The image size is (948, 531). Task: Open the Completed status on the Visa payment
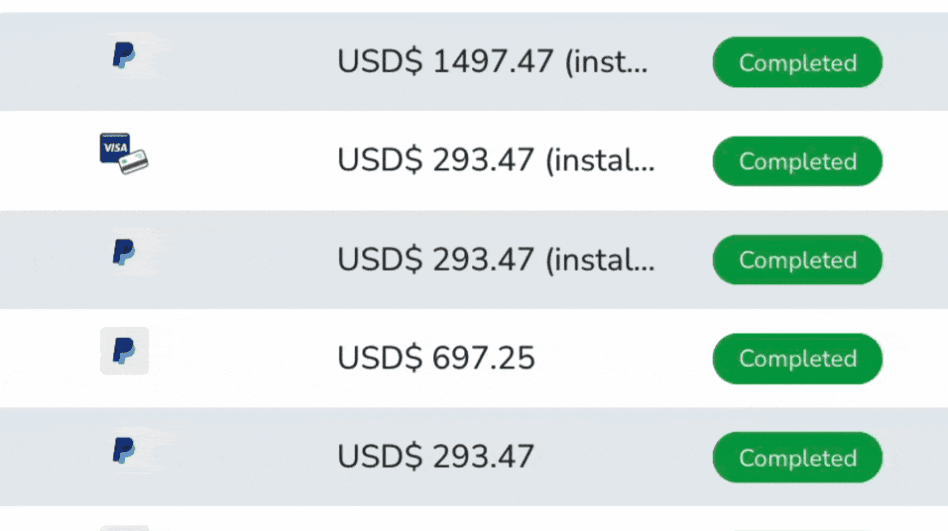click(797, 161)
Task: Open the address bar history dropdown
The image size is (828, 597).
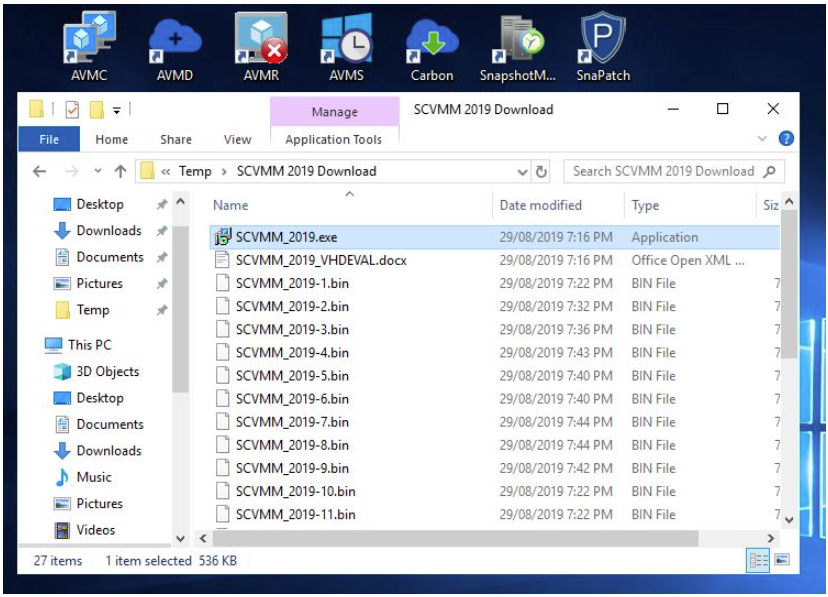Action: [522, 172]
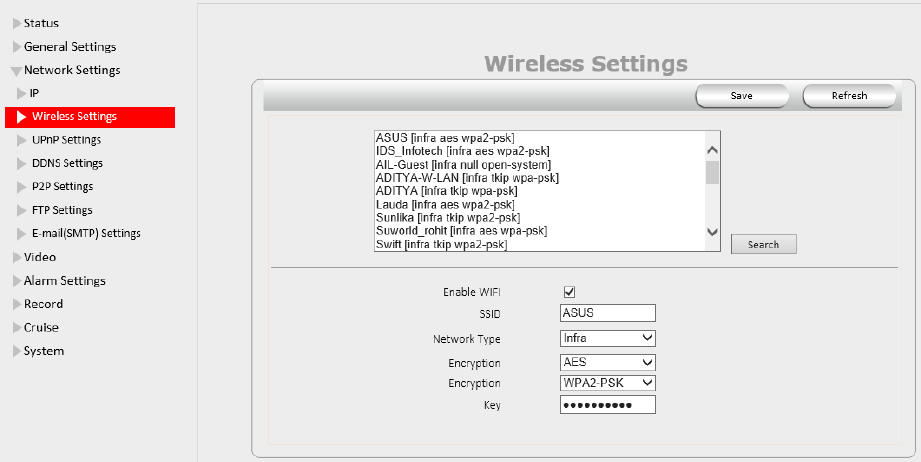Uncheck the Enable WIFI checkbox
The width and height of the screenshot is (921, 462).
(x=570, y=292)
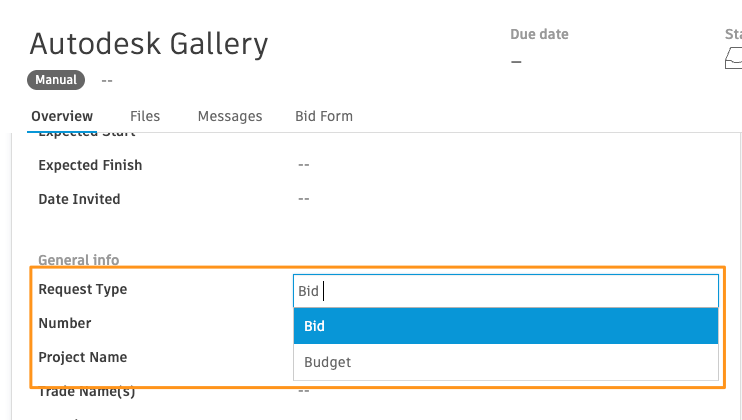
Task: Click the Project Name label
Action: click(83, 357)
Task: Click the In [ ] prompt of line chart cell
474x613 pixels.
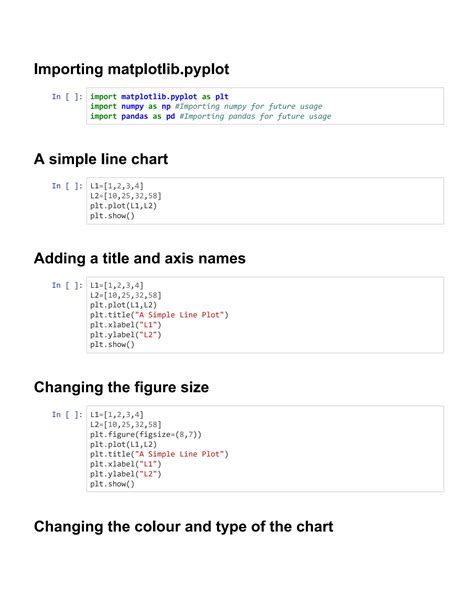Action: [x=67, y=186]
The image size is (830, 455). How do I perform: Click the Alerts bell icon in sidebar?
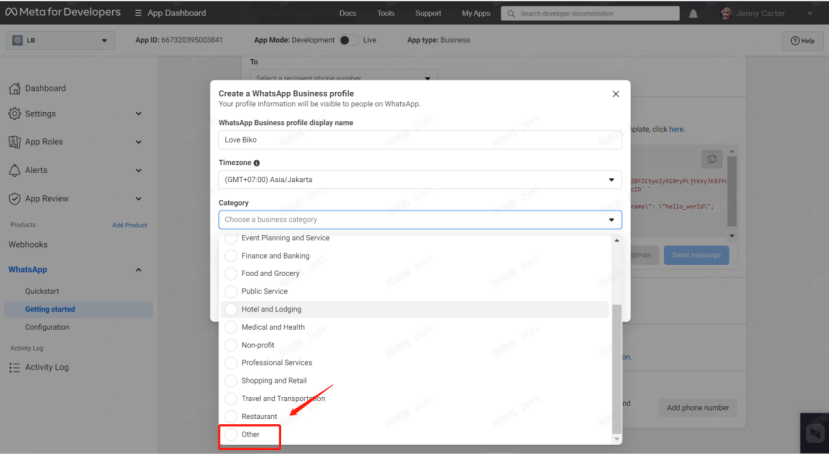click(x=14, y=170)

────

Every line of the listing above is to be set down verbatim, without the pictures.

> _Expected answer_
The image size is (948, 531). Task: Open the Completed status on the Visa payment
click(797, 161)
Task: Open the address bar history dropdown
The image size is (828, 597).
Action: [522, 172]
Uncheck the Enable WIFI checkbox
The width and height of the screenshot is (921, 462).
(x=570, y=292)
Task: Click the Project Name label
Action: click(83, 357)
Task: Click the In [ ] prompt of line chart cell
474x613 pixels.
Action: [x=67, y=186]
The image size is (830, 455). How do I perform: Click the Alerts bell icon in sidebar?
click(x=14, y=170)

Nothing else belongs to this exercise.